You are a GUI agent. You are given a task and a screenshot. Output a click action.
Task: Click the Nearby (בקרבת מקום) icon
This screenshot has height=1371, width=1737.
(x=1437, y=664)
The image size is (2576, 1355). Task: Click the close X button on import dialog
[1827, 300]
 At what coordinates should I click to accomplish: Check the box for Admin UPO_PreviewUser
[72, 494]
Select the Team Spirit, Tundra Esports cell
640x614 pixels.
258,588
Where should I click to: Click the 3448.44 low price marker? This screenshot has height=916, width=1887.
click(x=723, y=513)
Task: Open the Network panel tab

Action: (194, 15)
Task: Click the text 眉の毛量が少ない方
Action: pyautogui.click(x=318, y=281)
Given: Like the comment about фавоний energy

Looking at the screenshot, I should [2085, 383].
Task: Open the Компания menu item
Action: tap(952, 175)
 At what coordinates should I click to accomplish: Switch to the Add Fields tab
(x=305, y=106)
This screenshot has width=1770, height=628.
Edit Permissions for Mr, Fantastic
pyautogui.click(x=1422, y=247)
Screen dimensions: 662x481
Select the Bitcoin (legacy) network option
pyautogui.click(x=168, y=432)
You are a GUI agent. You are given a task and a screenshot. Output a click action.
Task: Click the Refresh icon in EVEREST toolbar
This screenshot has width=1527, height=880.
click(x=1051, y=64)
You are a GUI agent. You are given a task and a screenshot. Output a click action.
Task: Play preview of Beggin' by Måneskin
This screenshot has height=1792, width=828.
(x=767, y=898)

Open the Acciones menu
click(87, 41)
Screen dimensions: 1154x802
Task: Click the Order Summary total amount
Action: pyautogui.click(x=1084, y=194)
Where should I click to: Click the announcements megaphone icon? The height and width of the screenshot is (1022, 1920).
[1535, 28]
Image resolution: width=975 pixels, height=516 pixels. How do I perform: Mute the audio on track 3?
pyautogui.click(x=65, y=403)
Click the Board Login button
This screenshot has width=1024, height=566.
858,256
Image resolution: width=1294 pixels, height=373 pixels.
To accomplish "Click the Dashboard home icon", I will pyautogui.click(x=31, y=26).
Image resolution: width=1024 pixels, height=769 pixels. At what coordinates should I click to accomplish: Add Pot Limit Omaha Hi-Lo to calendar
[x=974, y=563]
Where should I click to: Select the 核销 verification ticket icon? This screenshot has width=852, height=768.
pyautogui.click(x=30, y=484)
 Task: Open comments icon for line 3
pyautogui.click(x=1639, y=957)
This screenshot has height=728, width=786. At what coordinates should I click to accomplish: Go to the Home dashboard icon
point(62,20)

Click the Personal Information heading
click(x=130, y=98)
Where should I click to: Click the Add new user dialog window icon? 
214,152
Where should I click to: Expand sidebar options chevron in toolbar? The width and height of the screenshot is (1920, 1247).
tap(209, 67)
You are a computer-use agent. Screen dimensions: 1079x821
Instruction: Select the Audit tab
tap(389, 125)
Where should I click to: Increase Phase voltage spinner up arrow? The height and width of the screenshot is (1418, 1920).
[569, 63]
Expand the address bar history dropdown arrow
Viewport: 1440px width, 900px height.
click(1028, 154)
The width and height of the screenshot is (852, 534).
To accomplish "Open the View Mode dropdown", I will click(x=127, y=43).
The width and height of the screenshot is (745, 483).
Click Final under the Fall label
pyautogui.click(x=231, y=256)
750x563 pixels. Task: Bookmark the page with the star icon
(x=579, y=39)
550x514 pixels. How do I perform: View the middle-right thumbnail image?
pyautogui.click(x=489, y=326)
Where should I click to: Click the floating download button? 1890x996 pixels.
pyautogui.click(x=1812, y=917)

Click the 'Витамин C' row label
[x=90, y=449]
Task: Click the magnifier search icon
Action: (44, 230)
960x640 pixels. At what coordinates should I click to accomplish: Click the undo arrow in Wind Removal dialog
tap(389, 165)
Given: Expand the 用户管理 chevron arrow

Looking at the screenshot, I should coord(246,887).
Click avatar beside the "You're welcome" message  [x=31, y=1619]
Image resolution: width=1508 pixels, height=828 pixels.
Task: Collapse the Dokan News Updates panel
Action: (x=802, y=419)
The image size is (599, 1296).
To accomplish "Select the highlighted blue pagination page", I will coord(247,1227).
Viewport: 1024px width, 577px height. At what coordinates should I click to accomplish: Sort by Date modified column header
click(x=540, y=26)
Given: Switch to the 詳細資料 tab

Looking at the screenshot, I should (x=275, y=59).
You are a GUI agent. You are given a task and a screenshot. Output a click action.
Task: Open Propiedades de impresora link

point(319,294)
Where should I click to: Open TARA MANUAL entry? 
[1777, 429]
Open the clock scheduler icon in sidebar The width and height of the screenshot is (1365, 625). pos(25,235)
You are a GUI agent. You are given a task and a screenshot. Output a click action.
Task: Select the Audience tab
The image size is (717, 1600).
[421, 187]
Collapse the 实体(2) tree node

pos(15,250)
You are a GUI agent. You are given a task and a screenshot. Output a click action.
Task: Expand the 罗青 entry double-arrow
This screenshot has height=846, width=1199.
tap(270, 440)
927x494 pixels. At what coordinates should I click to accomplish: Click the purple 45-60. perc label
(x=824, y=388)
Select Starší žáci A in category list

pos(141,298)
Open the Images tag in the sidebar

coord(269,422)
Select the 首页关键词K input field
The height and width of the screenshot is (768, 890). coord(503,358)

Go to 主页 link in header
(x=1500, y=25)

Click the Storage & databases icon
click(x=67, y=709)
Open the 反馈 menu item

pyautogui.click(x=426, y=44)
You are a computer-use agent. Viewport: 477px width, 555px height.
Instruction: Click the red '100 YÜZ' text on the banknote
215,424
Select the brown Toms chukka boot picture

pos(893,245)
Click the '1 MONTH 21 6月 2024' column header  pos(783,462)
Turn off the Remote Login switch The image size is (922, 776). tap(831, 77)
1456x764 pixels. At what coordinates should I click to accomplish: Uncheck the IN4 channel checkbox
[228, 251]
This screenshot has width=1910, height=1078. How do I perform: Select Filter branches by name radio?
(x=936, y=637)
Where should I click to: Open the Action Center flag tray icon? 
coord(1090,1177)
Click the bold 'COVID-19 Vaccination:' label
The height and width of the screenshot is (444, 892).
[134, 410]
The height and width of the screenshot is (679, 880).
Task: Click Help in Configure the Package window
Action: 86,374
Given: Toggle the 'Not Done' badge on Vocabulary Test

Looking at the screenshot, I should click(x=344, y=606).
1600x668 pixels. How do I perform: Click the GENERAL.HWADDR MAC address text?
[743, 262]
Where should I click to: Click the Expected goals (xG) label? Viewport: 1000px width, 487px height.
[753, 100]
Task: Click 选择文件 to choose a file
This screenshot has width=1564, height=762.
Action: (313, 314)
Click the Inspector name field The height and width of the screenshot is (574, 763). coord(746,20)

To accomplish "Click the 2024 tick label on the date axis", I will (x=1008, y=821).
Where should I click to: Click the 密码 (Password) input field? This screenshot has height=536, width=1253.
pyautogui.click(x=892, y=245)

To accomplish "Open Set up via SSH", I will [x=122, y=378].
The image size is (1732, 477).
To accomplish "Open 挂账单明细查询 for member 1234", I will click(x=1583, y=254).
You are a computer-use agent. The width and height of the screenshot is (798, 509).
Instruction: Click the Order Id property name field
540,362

• **Exercise prompt**:
Copy out the lines starting at the one containing "Where should I click to: Select" and ending at the one containing "pyautogui.click(x=1639, y=957)", reproducing them character for character.

• **Result for this exercise**:
Where should I click to: Select the 核销 verification ticket icon? This screenshot has width=852, height=768.
pyautogui.click(x=30, y=484)
 Task: Open comments icon for line 3
pyautogui.click(x=1639, y=957)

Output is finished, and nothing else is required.